▶ _Ziel 1_
Wie viele Eier stehen im Textabschnitt in der Zutatenliste für den Jägermeister-Kuchen?
▶ _Ziel 2_
Zähle aus der Zutatenliste im Textabschnitt jede Zutat auf, deren Menge in Tassen angegeben ist, jeweils mit ihrer Menge.

▶ _Textabschnitt_

# Jägermeister-Kuchen - Ein leckeres Rezept für jeden Anlass



## DER SCHWERE (22 Juli 2012)

Jägermeister-Kuchen - Ein leckeres Rezept
für jeden Anlass

Zutaten:

* 1 Tasse Wasser
* 1 Tasse weissen Zucker
* 1 Tasse braunen Zucker
* 4 große Eier
* 1 Pfund Butter
* 2 Tassen getrocknete Früchte
* 1 TL Salz
* 1 Handvoll Nüsse
* 1 Zitrone
* 2 kleine Liter Jägermeister

Zubereitung:

Koste zunächste den Jägermeister und
überprüfe so seine Qualität.
Nimm dann eine große Rührschüssel.
Schalte den Mixer an und schlage in der
Rührschüssel die Butter flaumig weich.
Probiere nochmals vom Jägermeister und
überzeuge Dich davon, ob er wirklich von
bester
Qualität ist. Gieße dazu eine Tasse randvoll
und trinke diese aus.
Wiederhole den Vorgang mehrmals.
Füge einen Löffel Zucker hinzu.
Überprüfe, ob der Jägermeister noch in
Ordnung ist.
Probiere dazu mehrmals eine Tasse voll.
Breche zwei Eier aus, und zwar in die
Schüssel. Hau die schrumpeligen Früchte mit
rein. Mixe den Schalter aus.
Übeprüfe den Jägermeister auf seine
Konsistenzzzzzz......
Malte den Schixer an. Wenn das blöde Obst im
Trixer stecken bleibt, löse das mit
Traubenschier.
Jetzt schmeiß die Zitrone in den Hixer und
drücke Deine Nüsse aus. Füge eine Tasse
dazu. Zucker, alles, was auch immer.
Fette den Ofen ein, drehe ihn um 360 Grad.
Schlag den Mixer, bis er ausgeht. Wirf die
Rührschüssel aus dem Fenster.
Überprüfe den Geschmack des restlichen
Jägermeister. Geh ins Bett und pfeif auf
den Kuchen.
Die Schuhe kannst Du anlassen.






​


----------



## Sachse (22 Juli 2012)

Kuchenbacken ganz nach meinen Geschmack 

:thx: Schwerer


----------



## Padderson (23 Juli 2012)

also ich hätte den mit 2 großen Liter Jägermeister angesetzt


----------

▶ _Gezeigte Daten_
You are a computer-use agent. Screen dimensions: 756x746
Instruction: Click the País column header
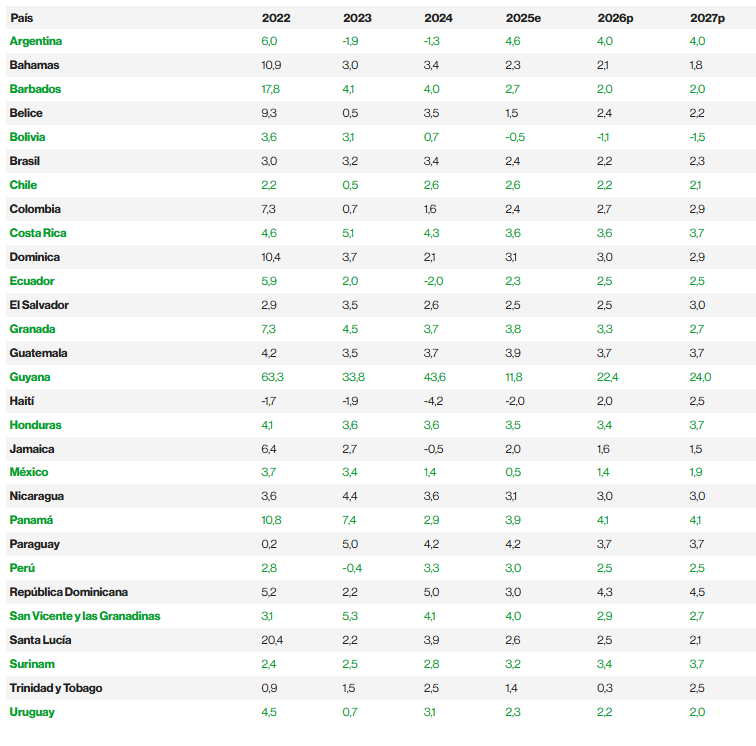tap(22, 18)
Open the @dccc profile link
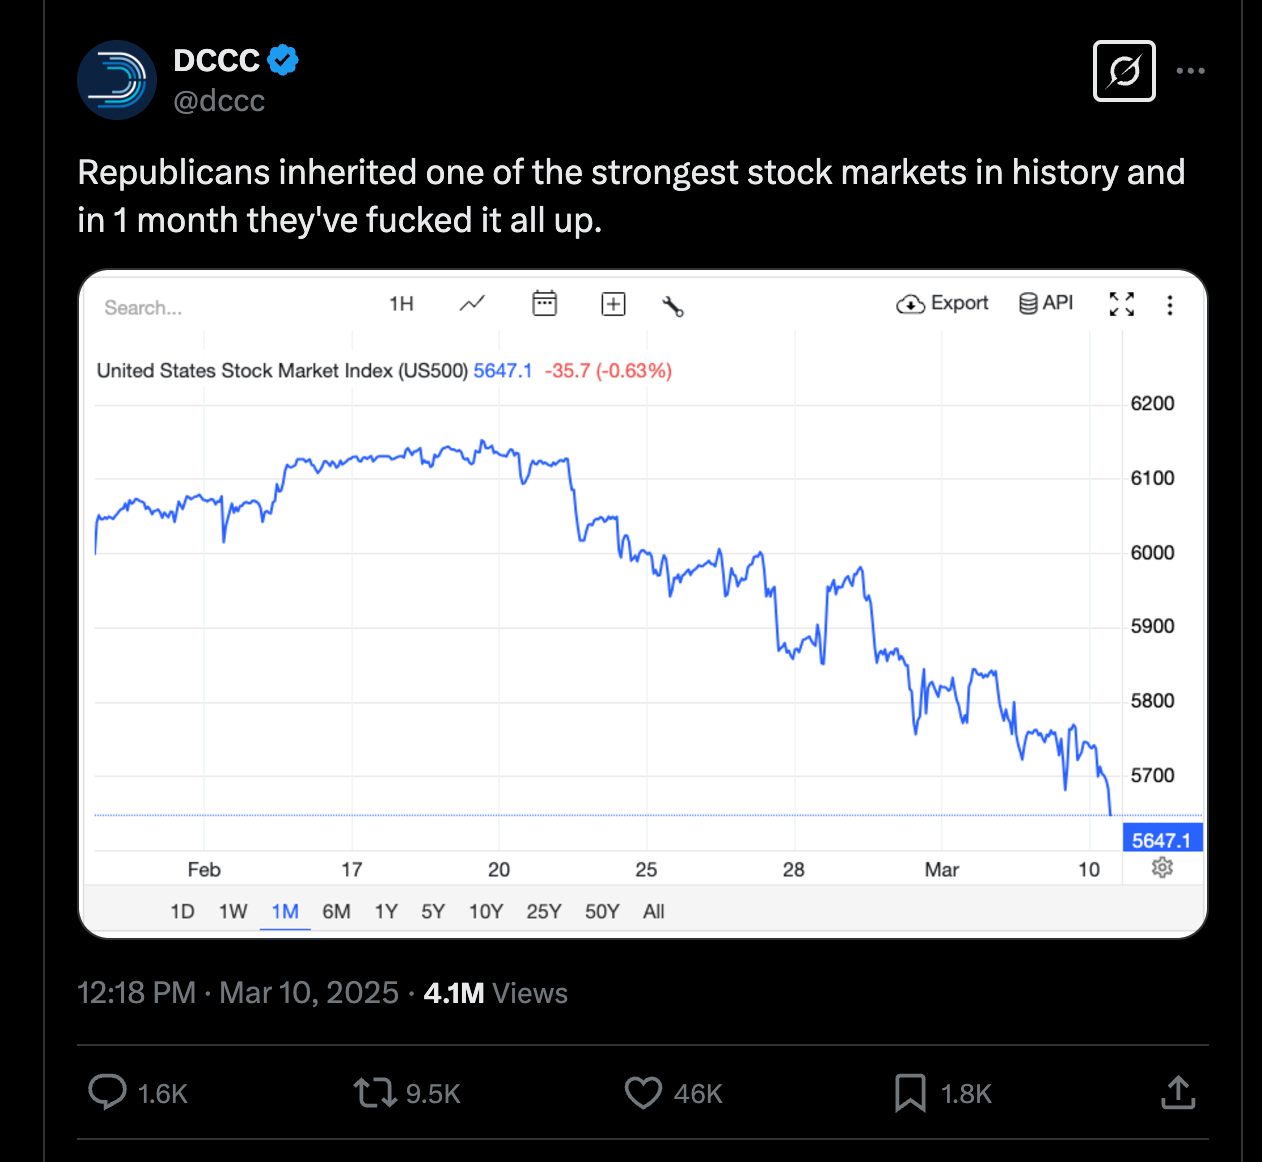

▶ _Richtige Antwort 1_
4 große Eier.

▶ _Richtige Antwort 2_
- Wasser: 1 Tasse
- weissen Zucker: 1 Tasse
- braunen Zucker: 1 Tasse
- getrocknete Früchte: 2 Tassen